Random sampling from a dataframe with different size inputs for all groups-CodePudding

Say I have a dataframe like this,

df = pd.DataFrame({
        'Name': ['A1', 'A2', 'A3', 'A4', 'A5', 'B1','B2','B3','B4','C1','C2'],
        'Type': [1,1,1,1,1,3,3,3,3,5,5],
        'Point': [10,6,8,2,5,6,4,1,7,8,8],      
     })

I can easily take a random sample from "Name" column by using the "Point" column as probabilities like :

np.random.choice(df["Name"],6 ,p=df["Point"] / df["Point"].sum(),replace=False)
# array(['C1', 'A1', 'C2', 'B1', 'A3', 'A2'], dtype=object)
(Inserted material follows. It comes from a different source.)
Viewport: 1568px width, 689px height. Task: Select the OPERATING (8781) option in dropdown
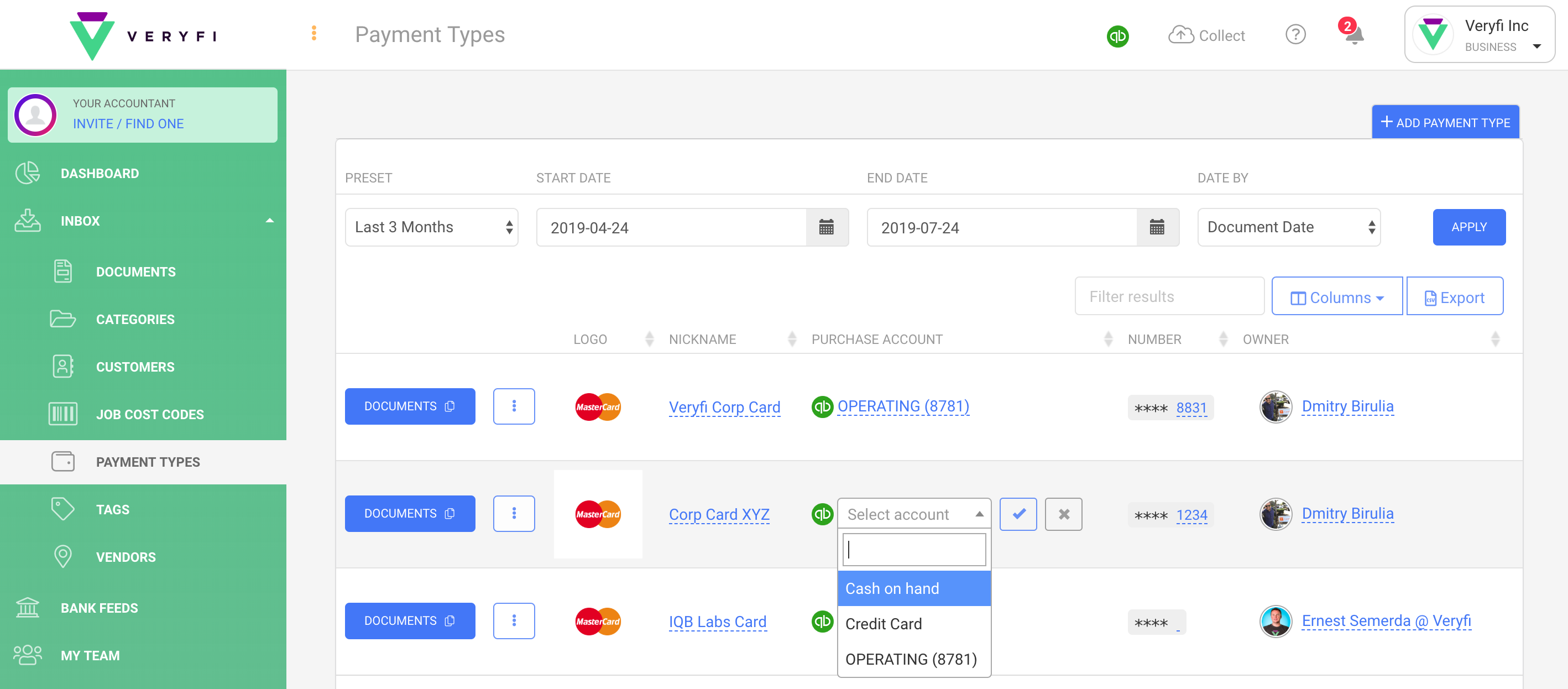click(912, 659)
Then, I wanted to make the same thing among with the different groups inside the "Type" column. Additionally, I wanted to take different sample sizes for each group. Fortunately,I achieved this by using a loop like,

sample_sizes = [4,2,1]
output = []
for count, i in enumerate(np.unique(df['Type'])):
    data= df[df['Type']==i]
    result = np.random.choice(data["Name"],sample_sizes[count] ,p=data["Point"] / data["Point"].sum(),replace=False)
    output.append(result)

# [array(['A2', 'A3', 'A1', 'A5'], dtype=object),
# array(['B4', 'B1'], dtype=object),
# array(['C2'], dtype=object)]

My question is, How can I achieve such a thing by using pandas features like group_by, apply etc? There is a similar question. But I couldn't adapt it to my case.

Thank you in advance.

CodePudding user response：

You can apply groupby.ngroup method to assign group numbers. Then use this number to get the appropriate sample size for each group and use your custom function for each group.
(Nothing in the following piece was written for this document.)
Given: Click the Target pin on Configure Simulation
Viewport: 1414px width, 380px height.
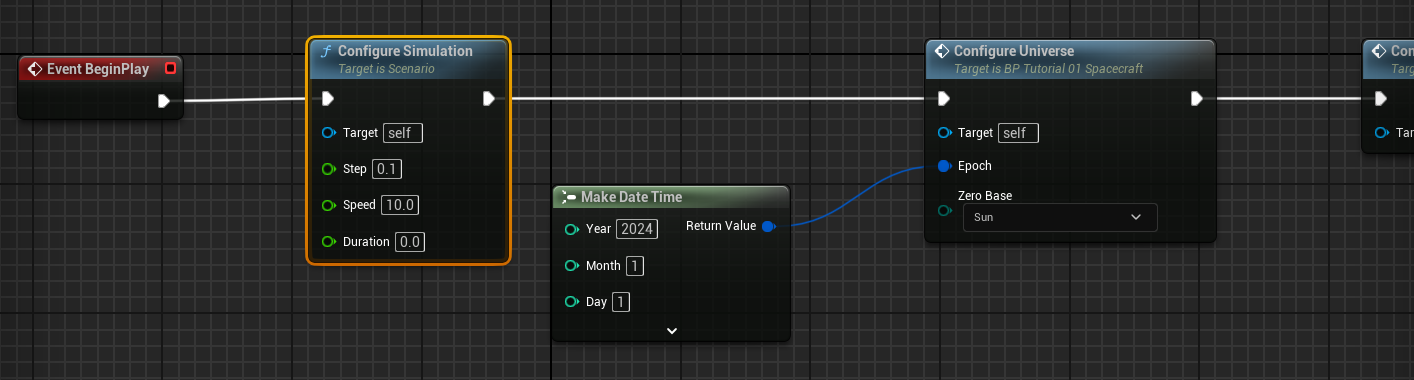Looking at the screenshot, I should [x=328, y=132].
gbobj = df.groupby('Type')
df['ngroup'] = gbobj.ngroup()
f = lambda data: np.random.choice(data["Name"], sample_sizes[data['ngroup'].iloc[0]], 
                                  p=data["Point"] / data["Point"].sum(),replace=False)
out = gbobj.apply(f)

Two samples:

Type
1    [A3, A5, A4, A1]
3            [B1, B2]
5                [C2]
dtype: object

Type
1    [A1, A5, A2, A3]
3            [B2, B4]
5                [C2]
dtype: object